L’installation d’un tel système passe évidemment par un professionnel et le respect des normes est important pour l’environnement. Le prix de cette installation dépendra également du nombre de pièces et d’habitants de la maison pour un prix total allant de 4.000 à 8.000 € environ.

 

L’utilisation d’une fosse septique

Si une majorité de maisons sont désormais reliées à un système d’assainissement collectif, il reste que près de 20 % de la population ne bénéficie pas d’un tel service, parce que son installation n’a pas été encore réalisée. Le plus souvent, il s’agit d’un habitat dispersé dont l’investissement communal et départemental est jugé non rentable ou dont le programme n’a pas encore été lancé.

 

Dans ce cas, la réalisation d’un assainissement non collectif est obligatoire, selon les normes imposées. Dans le cas contraire, vous avez obligation, dans un délai de deux ans, de vous raccorder au réseau existant, à moins de pouvoir prouver de sérieuses difficultés techniques pour vous raccorder et de posséder une installation individuelle aux normes.

 

Vous pouvez également bénéficier d’un délai porté à 10 ans, dans le cas où votre construction date de moins de 10 ans et que votre installation est aux normes et non amortie, ou si vous n’êtes pas imposable et en difficultés financières.

 

Votre installation individuelle sert donc à compenser cette absence de traitement collectif et, par le biais d’une fosse toutes eaux, récupérera vos eaux grises et eaux vannes, c’est-à-dire toutes les eaux usées.

 

Les eaux de pluie n’entrent pas dans le principe d’assainissement individuel et font donc état d’un réseau indépendant, soit une récupération particulière, type citerne destinée à l’arrosage, par exemple, soit drainage vers un lieu de rejet. Pour les rejeter dans un fossé communal, il vous faudra une autorisation de la mairie.

 

Les éléments d’une fosse septique

Une fosse septique, ou plus exactement donc, une fosse toutes eaux, se compose de divers éléments pour fonctionner convenablement et jouer son rôle de traitement des eaux usées.

 

On trouve ainsi le pré-traitement qui s’opère en deux parties où arrivent les eaux brutes avant de recevoir un pré-filtrage et de continuer vers le bac de traitement en deux étages. Mais ces bacs ne sont que la face visible de la fosse toutes eaux. On distingue, en effet, quelques pièces complémentaires indispensables telles que :

  • l’extracteur : il assure l’évacuation des gaz et des odeurs par un système de dépression sous forme statique ou éolienne ;
  • le géokit : il intervient dans le cas de fosse disposant de filtre à sable afin d’étanchéifier le procédé ;
  • le regard de collecte : il est utilisé lors de l’entretien de votre fosse ;
  • la rehausse : c’est elle qui donne accès au regard afin de le rendre accessible.

 

Le dimensionnement d’une fosse septique

On prévoit le dimensionnement de la fosse septique en fonction du nombre de pièces d’une maison, en ne retenant que les pièces dites de vie, c’est-à-dire salon, salle à manger, bureau, chambres.

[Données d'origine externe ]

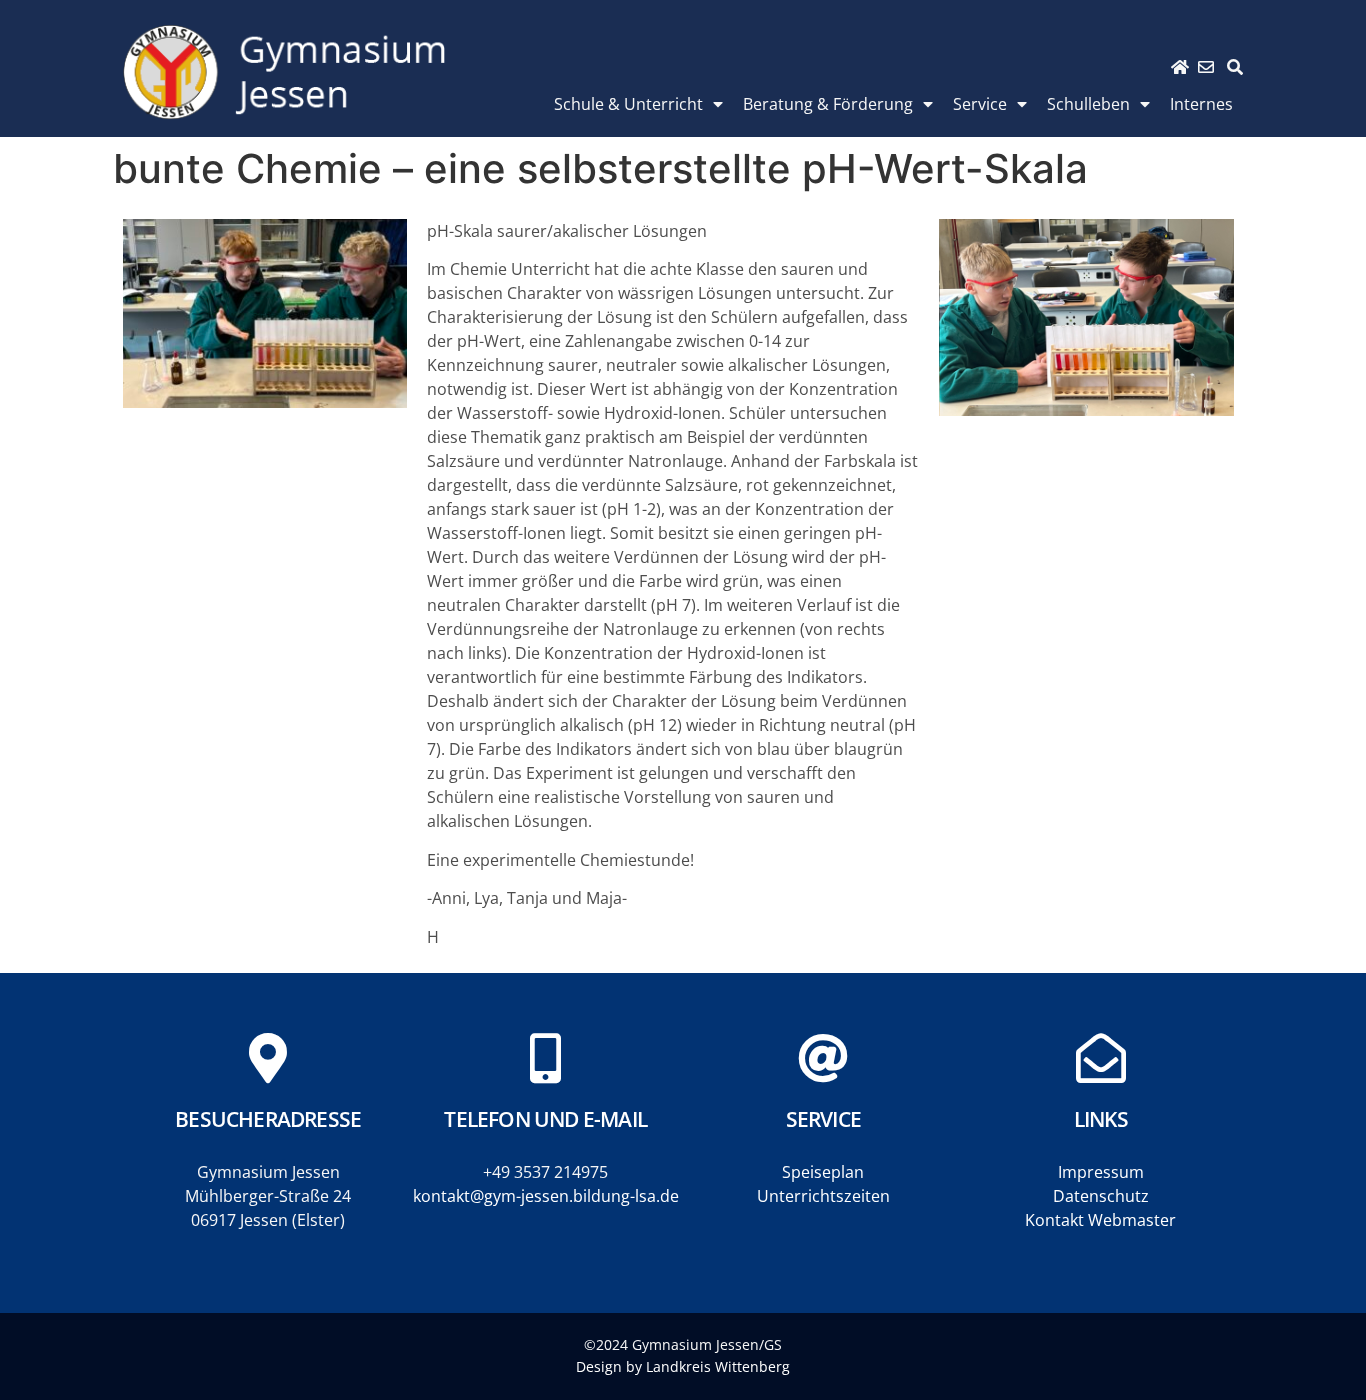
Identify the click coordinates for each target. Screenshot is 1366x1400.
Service (980, 104)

  • 3 m3 pour une maison jusqu’à 5 pièces ;
  • 1 m3 par pièce supplémentaire.

 

Le remplacement d’une fosse septique

Si vous possédez encore une de ces anciennes fosses septiques et que vous souhaitez la transformer en fosse toutes eaux, vous aurez deux solutions s’offrant à vous :

  • lui adjoindre un bac dégraisseur, avec autorisation du SPANC (Service Public d’Assainissement Non Collectif) pour la récupération des eaux ménagères ;
  • remplacer la fosse septique intégrale par une fosse toutes eaux, ce qui est souvent plus facile.

 

Il existe aussi une solution de micro-station d’épuration qui fonctionne selon le phénomène suivant :

  • décantation des matières solides dans une première cuve puis liquéfaction sous l’effet des bactéries ;
  • passage des parties liquides dans la seconde cuve avec traitement ;
  • sortie des eaux traitées vers l’exutoire.

 

La micro-station a l’avantage de ne prendre qu’un volume minimum par rapport à la fosse toutes eaux. Toutefois, elle doit fonctionner régulièrement, ce qui exclut son installation dans une maison secondaire pouvant être inoccupée sur des périodes relativement longues. Elle fonctionne électriquement, ce qui implique quelques frais de fonctionnement, mais ne dégage, par contre, aucune odeur, contrairement à la fosse toutes eaux. Pour le fonctionnement électrique, certains modèles peuvent être liés à un principe de panneaux photovoltaïques.

 

Les normes concernant les fosses septiques

En 1996, les SPANC ont fait suite à la loi sur l’eau de 1992 et sont obligatoires depuis le 1er janvier 1996 au niveau des communes. Leur but était d’éviter une contamination des nappes phréatiques par le rejet des eaux polluées, d’assurer l’absence de risques sanitaires et de veiller à la fiabilité et au bon fonctionnement de l’assainissement individuel.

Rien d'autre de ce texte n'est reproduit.